_SUPPLIED DATA_.
....

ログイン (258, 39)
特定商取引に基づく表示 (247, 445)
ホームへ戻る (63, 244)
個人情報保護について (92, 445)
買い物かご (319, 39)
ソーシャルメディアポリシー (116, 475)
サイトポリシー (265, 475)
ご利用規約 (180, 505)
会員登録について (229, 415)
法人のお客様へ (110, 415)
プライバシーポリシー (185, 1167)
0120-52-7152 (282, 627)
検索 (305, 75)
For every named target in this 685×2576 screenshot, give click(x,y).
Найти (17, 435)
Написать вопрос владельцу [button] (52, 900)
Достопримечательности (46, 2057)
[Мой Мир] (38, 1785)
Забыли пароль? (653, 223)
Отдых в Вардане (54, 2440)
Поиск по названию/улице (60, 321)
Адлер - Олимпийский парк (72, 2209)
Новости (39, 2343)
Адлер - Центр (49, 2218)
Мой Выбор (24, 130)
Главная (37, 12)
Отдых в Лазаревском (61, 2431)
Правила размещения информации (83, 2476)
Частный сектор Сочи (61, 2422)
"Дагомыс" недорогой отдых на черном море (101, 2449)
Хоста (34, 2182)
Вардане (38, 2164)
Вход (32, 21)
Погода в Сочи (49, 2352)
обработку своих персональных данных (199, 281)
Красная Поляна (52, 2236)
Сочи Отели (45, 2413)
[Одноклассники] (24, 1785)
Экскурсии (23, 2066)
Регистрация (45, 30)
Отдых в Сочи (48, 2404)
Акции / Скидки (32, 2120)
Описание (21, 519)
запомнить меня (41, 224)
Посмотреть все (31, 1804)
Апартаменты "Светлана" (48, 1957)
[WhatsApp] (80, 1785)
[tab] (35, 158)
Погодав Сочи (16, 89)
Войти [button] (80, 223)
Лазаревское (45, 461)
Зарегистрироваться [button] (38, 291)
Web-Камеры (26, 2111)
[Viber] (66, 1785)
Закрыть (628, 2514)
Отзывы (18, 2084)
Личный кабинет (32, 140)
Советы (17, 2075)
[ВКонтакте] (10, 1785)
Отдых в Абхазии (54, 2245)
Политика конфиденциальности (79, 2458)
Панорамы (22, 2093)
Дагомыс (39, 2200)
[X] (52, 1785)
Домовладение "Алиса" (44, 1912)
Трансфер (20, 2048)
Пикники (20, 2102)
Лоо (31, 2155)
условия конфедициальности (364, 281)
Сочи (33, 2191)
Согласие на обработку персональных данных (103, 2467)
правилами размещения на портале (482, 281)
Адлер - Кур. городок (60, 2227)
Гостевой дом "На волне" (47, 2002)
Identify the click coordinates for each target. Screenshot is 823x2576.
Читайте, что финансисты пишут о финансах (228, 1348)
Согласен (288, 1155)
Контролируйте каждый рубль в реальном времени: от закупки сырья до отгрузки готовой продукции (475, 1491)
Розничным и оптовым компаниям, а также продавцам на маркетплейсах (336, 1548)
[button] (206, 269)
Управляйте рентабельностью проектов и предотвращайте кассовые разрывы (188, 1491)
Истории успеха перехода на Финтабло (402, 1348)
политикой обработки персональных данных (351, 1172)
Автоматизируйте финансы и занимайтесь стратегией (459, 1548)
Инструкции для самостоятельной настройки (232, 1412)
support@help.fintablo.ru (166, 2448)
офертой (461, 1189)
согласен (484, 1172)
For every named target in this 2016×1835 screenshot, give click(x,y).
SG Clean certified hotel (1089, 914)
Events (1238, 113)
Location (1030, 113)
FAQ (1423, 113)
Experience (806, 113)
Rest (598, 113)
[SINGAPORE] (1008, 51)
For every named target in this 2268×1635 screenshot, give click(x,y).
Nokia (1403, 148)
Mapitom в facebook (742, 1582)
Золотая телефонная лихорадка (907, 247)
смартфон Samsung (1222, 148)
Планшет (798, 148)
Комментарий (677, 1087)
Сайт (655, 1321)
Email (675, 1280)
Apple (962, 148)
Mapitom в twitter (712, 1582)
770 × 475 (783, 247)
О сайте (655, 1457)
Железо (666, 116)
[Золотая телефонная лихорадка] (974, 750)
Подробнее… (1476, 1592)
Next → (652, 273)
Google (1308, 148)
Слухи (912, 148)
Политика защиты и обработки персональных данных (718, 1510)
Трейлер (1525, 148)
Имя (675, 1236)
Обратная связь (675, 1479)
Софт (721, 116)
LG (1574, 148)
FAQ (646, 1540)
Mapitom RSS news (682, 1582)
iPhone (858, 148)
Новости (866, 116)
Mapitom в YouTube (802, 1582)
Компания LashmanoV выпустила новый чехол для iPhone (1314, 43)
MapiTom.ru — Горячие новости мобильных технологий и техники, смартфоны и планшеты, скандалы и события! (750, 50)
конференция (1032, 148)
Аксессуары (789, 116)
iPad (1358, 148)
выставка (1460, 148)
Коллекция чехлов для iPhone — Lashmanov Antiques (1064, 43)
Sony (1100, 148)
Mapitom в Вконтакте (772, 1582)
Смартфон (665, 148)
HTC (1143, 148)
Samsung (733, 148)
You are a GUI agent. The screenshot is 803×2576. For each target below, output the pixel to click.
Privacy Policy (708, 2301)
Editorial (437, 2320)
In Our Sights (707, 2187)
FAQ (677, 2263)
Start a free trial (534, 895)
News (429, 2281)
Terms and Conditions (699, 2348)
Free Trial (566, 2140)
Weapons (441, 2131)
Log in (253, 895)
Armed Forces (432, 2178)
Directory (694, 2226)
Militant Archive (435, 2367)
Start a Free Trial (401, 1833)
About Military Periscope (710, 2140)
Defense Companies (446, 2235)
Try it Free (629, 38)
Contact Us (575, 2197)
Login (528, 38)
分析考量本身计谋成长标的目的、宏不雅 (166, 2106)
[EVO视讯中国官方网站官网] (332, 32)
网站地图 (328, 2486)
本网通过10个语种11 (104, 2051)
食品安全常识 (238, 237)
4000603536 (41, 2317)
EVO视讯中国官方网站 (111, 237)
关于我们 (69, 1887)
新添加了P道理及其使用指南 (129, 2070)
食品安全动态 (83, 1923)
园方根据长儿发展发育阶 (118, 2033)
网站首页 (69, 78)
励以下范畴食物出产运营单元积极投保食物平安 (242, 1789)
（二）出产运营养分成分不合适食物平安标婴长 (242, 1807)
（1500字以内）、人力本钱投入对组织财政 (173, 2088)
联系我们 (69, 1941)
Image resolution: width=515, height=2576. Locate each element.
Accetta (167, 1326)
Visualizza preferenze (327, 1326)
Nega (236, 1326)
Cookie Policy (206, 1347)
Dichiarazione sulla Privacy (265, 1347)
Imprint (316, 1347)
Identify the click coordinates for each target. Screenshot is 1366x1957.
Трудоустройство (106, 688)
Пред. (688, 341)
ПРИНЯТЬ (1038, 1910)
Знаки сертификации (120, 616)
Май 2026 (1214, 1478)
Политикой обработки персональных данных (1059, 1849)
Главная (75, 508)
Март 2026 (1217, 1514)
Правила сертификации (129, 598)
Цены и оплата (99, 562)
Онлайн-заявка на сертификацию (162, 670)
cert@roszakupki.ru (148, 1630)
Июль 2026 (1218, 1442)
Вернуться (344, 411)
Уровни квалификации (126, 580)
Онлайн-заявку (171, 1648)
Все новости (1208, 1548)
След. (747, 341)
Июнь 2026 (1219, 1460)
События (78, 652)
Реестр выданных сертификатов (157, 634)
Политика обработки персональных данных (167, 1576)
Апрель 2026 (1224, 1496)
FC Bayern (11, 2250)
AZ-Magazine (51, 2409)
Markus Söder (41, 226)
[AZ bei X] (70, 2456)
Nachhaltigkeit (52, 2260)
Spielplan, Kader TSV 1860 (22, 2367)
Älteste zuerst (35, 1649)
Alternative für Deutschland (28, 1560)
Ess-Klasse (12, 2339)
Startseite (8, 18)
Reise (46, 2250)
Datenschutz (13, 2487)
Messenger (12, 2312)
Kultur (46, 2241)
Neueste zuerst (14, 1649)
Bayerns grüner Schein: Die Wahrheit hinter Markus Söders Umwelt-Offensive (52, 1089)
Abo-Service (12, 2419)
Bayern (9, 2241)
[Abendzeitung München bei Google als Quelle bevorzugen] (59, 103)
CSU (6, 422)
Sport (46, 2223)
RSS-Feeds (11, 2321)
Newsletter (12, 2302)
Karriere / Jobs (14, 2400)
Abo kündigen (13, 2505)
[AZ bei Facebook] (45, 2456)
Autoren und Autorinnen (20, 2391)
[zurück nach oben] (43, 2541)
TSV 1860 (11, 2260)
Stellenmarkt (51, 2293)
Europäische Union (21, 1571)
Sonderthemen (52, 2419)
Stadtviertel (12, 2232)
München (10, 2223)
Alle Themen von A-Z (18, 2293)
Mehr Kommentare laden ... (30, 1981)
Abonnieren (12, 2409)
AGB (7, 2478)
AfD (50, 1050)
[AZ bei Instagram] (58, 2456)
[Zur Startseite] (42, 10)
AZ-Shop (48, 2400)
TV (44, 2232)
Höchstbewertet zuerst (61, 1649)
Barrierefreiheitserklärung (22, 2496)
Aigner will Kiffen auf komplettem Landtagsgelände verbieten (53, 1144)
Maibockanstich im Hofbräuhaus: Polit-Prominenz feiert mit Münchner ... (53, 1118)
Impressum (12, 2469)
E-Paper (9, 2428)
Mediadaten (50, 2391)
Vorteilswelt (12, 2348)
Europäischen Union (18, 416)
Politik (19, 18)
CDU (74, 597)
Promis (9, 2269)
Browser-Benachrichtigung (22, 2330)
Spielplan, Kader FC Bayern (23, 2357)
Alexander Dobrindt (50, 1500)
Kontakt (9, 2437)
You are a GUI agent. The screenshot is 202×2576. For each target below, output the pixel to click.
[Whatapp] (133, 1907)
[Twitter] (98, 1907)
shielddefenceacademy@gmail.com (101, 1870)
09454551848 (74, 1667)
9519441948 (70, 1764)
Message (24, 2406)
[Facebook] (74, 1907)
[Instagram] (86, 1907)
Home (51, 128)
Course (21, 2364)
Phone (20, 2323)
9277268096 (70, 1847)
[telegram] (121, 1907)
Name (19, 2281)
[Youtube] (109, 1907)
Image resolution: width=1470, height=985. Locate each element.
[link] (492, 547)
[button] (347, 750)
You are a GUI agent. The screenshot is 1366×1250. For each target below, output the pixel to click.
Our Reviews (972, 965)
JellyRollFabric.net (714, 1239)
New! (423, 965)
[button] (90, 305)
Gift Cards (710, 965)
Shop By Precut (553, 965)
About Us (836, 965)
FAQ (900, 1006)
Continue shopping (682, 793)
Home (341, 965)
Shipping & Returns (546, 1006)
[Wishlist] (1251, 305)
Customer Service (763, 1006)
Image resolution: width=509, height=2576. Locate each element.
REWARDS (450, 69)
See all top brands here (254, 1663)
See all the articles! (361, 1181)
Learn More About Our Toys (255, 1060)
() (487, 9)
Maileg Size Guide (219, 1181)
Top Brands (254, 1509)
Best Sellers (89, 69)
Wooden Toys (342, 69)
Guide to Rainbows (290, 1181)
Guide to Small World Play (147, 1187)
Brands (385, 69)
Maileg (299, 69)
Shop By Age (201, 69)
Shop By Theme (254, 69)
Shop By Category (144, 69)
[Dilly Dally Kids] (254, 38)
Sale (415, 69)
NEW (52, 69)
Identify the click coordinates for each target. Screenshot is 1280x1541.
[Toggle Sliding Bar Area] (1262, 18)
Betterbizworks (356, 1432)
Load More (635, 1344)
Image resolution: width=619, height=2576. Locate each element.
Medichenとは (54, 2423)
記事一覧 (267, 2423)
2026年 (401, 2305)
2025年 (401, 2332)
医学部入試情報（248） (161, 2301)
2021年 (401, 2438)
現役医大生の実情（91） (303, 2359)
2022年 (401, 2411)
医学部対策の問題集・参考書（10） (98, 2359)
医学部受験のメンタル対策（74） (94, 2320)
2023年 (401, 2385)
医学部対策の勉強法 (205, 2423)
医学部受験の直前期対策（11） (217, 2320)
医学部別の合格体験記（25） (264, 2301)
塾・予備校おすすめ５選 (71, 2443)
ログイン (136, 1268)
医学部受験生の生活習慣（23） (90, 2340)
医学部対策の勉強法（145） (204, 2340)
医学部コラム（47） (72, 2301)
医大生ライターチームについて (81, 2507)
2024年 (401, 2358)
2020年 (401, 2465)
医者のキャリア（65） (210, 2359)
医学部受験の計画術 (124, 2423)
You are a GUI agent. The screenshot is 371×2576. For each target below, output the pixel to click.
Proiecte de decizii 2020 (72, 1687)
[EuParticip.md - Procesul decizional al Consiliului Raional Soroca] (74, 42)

....

_WHAT THE TASK REQUIRES_. Go through the material above, find each line with the string "Locate", and copy it.

_EXERCISE RESPONSE_.
Image resolution: width=515, height=2576. Locate each element.
Image resolution: width=1470, height=985. Locate each element.
Image resolution: width=509, height=2576. Locate each element.
Image resolution: width=619, height=2576. Locate each element.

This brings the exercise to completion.